Perhaps have a wiki page, with spaces for each successful build. When, and only when, that shows a successful build+doctests pass on every supported platform, is the release made.

If you ever watch F1 racing, you will know that at pitstops a flags is held in front of the F1 car until the flagman (for what of a better expression) gets confirmation that the tyres are changed and/or the car is refueled. Only then is the driver able to drive away. F1 teams do *not* use a method where the driver waits 20 seconds, then goes unless he gets a message that there is a problem - it would be dangerous.

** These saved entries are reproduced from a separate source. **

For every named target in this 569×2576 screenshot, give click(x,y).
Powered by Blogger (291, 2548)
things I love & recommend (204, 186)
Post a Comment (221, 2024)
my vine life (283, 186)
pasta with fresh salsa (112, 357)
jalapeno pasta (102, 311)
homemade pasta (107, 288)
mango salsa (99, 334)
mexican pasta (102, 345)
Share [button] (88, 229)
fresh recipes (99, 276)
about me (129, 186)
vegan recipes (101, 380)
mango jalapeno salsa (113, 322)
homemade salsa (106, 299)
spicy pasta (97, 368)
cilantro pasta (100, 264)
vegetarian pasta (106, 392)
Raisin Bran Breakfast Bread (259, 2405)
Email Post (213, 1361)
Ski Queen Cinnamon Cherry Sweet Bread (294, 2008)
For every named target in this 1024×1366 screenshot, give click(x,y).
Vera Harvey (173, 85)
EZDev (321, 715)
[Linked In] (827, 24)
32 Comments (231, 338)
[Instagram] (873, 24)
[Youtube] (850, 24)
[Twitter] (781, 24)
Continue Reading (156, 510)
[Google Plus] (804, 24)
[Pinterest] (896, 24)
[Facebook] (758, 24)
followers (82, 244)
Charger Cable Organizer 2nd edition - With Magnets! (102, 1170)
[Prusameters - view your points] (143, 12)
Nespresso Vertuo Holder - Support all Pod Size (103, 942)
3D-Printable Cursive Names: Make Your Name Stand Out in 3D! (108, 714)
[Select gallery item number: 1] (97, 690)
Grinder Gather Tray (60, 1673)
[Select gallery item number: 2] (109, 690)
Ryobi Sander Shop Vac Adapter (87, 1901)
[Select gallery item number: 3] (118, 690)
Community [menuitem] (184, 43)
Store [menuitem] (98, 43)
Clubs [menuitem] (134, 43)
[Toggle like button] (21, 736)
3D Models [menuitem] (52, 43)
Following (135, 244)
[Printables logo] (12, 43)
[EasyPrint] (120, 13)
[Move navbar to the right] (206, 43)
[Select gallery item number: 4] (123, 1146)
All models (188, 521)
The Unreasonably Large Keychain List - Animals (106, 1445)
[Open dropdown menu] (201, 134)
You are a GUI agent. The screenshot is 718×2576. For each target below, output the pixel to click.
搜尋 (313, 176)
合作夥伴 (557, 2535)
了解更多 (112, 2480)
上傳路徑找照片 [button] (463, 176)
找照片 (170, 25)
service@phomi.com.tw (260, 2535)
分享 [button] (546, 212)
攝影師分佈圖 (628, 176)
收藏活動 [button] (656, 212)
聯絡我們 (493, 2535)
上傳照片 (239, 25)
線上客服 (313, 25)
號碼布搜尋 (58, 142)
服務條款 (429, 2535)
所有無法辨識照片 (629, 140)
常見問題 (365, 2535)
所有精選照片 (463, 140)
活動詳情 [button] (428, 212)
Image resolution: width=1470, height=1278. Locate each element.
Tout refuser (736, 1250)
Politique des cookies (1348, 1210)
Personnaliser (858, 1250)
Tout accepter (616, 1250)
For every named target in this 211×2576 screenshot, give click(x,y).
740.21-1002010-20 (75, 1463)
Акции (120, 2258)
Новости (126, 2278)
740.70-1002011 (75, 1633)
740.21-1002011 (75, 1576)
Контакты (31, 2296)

It seems we have a fundamentally flawed strategy in place.

I'm a bit busy now, but the simplest solution might be to put near the top of the iconv package

if [ "x$UNAME" != xSunOS ] && [ "x$UNAME" != xCYGWIN ] then ;
  exit 0
fi

This avoids iconv being built on anything except Solaris or Cygwin which are two platforms it is needed on. But there may be others, such as some of the cut-down linux versions may not have iconv, or not a sufficiently powerful one to build R.

I don't have time to do that until around 2100 GMT today. (9 hours from now).

It would be worth checking if there are any updates available to 'gd' as the failure of 'gd' to honor one of its own flags (something like --with-iconv-path=') must I believe be a bug in gd.

If someone does not beat me to it, I'll get an untested hack out today by around 2100 GMT.

Had R been tested on Solaris, before someone updated the package, and ignored the warnings issued by the configure script, none of this mess would have happened.